**QUOTED TEXT:**
Film footage of the incident as shown on the pro-Yushchenko television station, Channel 5, has not conclusively proved what, other than a single egg, hit the Ukrainian prime minister. His reaction, however, was quite clear: first he received the hit; then he looked down, noticed the yellow splatter on his suit coat and fell backwards to the ground.

Mr. Yanukovych may well have been the victim of an act of retribution by a young student angered by the poisoning of his preferred presidential candidate, but it may also be that earlier in his life Mr. Yanukovych had studied Stanislavsky's "method acting" techniques and was finally able to put them to good use in trying to show the Ukrainian public that he, too, was a victim, although the public soon let him know they weren't certain ofwhat he was a victim.

After retreating to Kyiv, the presidential hopeful undoubtedly read the results of the latest surveys, which showed that 72 percent of the Ukrainian electorate believed that the egg scandal in Ivano-Frankivsk had been a political campaign ruse perpetrated by the Yanukovych campaign team.

National Deputy Mykola Tomenko, who is an official in the campaign of Viktor Yushchenko, went further, saying the events of that day had all the designs of a new, harsher strategy designed by Russian public relations experts, who have replaced the campaign team headed by Serhii Tyhypko. Mr. Tomenko said that Mr. Tyhypko is now Mr. Yanukovych's chief election tactician in name only - this, after he couldn't close the popularity gap between his own candidate and Mr. Yushchenko.

Many political pundits within Ukraine believe that Mr. Yanukovych's initial campaign strategy remains, however, although the tactics may become more crude and overt as election day nears. They suggest that the goal remains to position Mr. Yanukovych as the only truly experienced, pragmatic and level-headed candidate within a pack of extremists, opportunists and power hungry types.

Although a plodding hulk of a man, Mr. Yanukovych is handsome and ever immaculately groomed and well-tailored. In short he is telegenic. Therefore, exposure over the television airwaves - which his supporters and cronies control almost exclusively - is a smart strategy, all the more so because he is far from a charismatic or articulate speaker, which is good reason to avoid the campaign stump or a debate with the much more intellectually stimulating Mr. Yushchenko.

In short, the strategy utilized by Mr. Yanukovych's campaign team is to present Mr. Yanukovych as a man of action, a hard-working and diligent civil servant sensitive to the needs of the Ukrainian people. In turn, they want to paint Mr. Yushchenko as shrill, power hungry and concerned only for the well-being of a narrow element within society.

Not coincidentally, Mr. Yushchenko's television ads run in a bloc on the major channels, between an ad by Slavianska Party presidential candidate Oleksander Bazyliuk, a staunch Russophile, and Roman Kozak of the Organization of Ukrainian Nationalists in Ukraine Party (not associated with the OUN-B or OUN-M), whose campaign ad criticizes Mr. Yushchenko for having an American spouse who refuses to take Ukrainian citizenship. The ads flow seamlessly, making it difficult to initially understand where one ends and another begins. They leave the viewer with the firm impression that these candidates are parts of a general whole.

The political pundits also have not ignored evidence that some within the Yanukovych campaign team may want to cast a shadow of doubt over the legitimacy and believability of sociological polling in general and exit polling in particular, in order to retain the ability to manipulate the general perception within society as to who truly leads in the run-up to the presidential poll and even who turns out to be the eventual victor.

**GIVEN DATA:**
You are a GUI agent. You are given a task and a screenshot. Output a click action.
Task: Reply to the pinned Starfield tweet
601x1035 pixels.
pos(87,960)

* * *

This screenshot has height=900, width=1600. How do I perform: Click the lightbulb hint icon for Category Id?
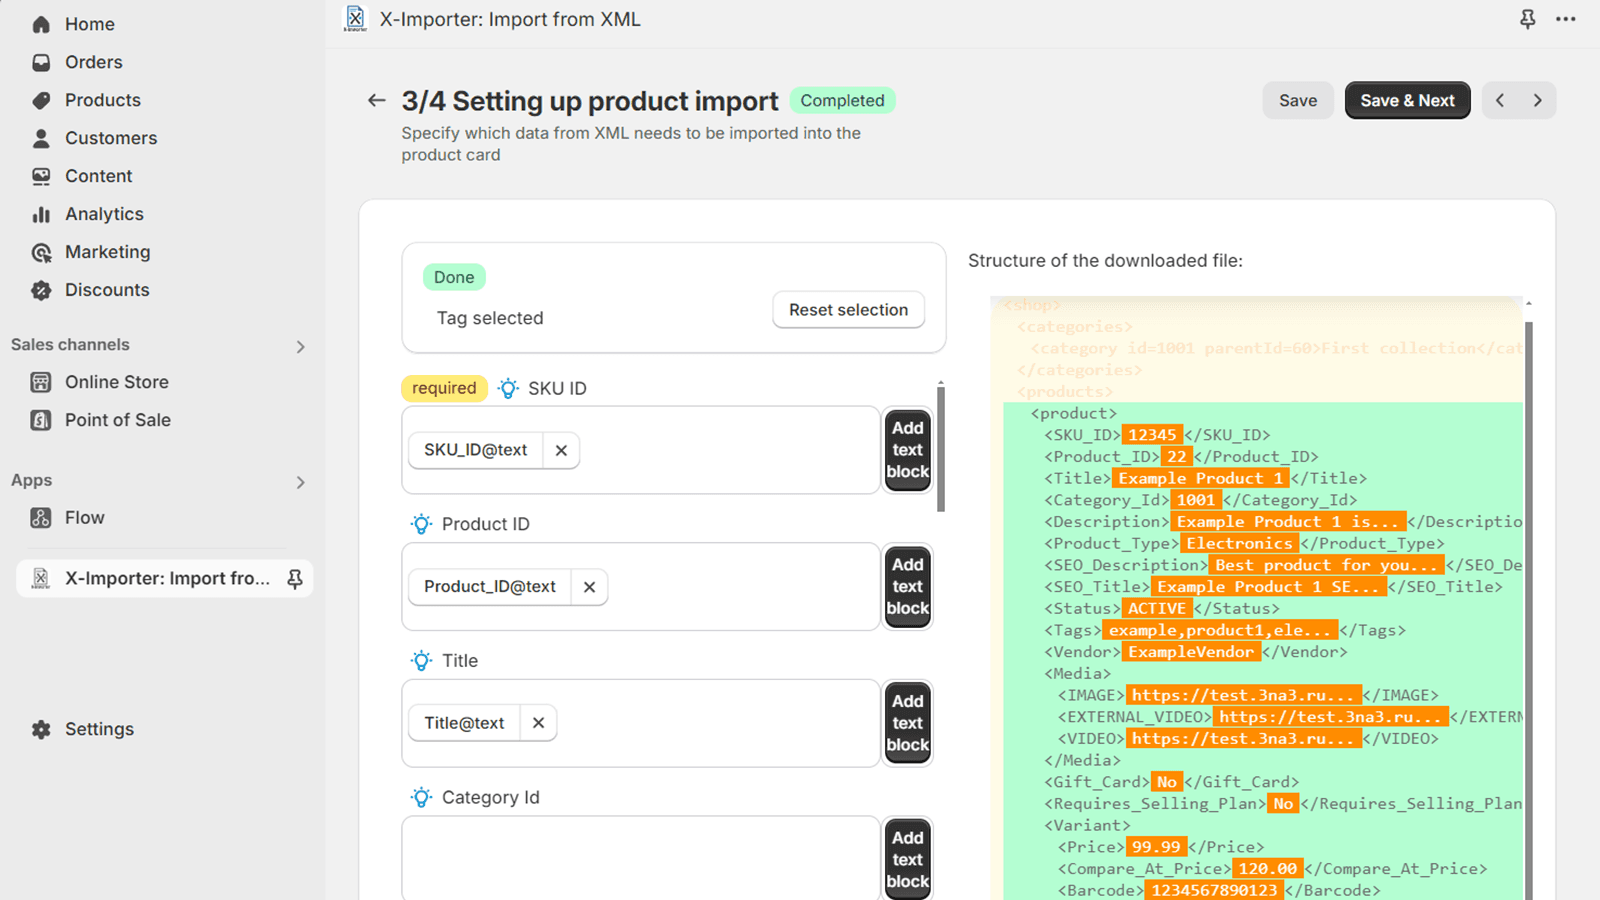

---

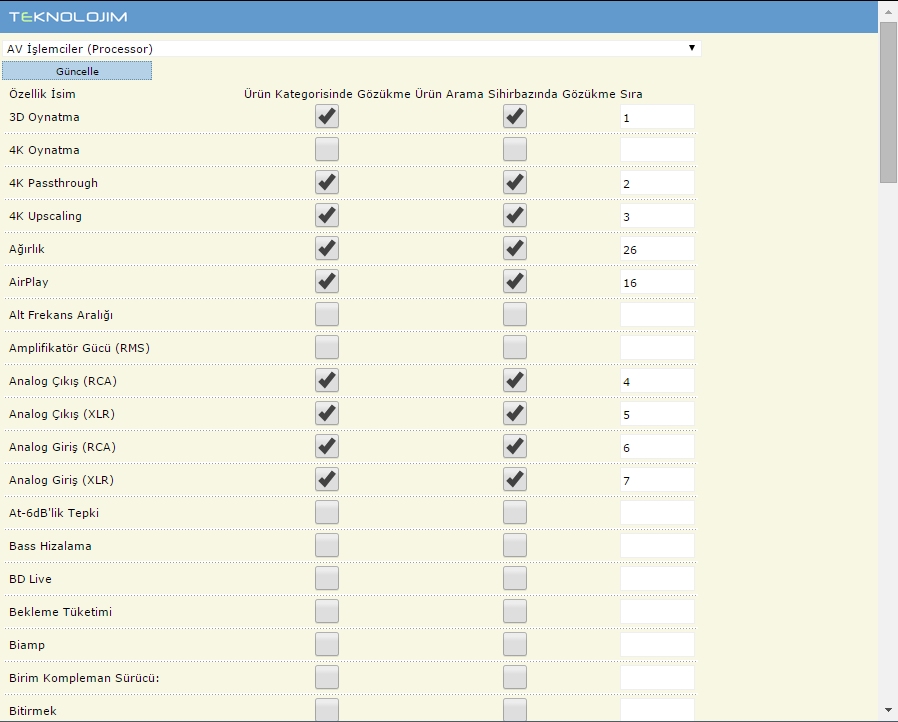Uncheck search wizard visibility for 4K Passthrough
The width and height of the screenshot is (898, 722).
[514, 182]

**SHORT TASK 1:**
From the article on the Yanukovych campaign, echo the passage from "Although a plodding" up to and including "stimulating Mr. Yushchenko.".
**SHORT TASK 2:**
Answer these questions using the article on the Yanukovych campaign:
(a) Which television station showed the film footage of the egg incident?
(b) What percentage of the Ukrainian electorate believed the egg scandal in Ivano-Frankivsk was a political campaign ruse?
(c) According to Mykola Tomenko, who headed the campaign team that Russian public relations experts replaced?

**TASK SOLUTION 1:**
Although a plodding hulk of a man, Mr. Yanukovych is handsome and ever immaculately groomed and well-tailored. In short he is telegenic. Therefore, exposure over the television airwaves - which his supporters and cronies control almost exclusively - is a smart strategy, all the more so because he is far from a charismatic or articulate speaker, which is good reason to avoid the campaign stump or a debate with the much more intellectually stimulating Mr. Yushchenko.

**TASK SOLUTION 2:**
(a) Channel 5
(b) 72 percent
(c) Serhii Tyhypko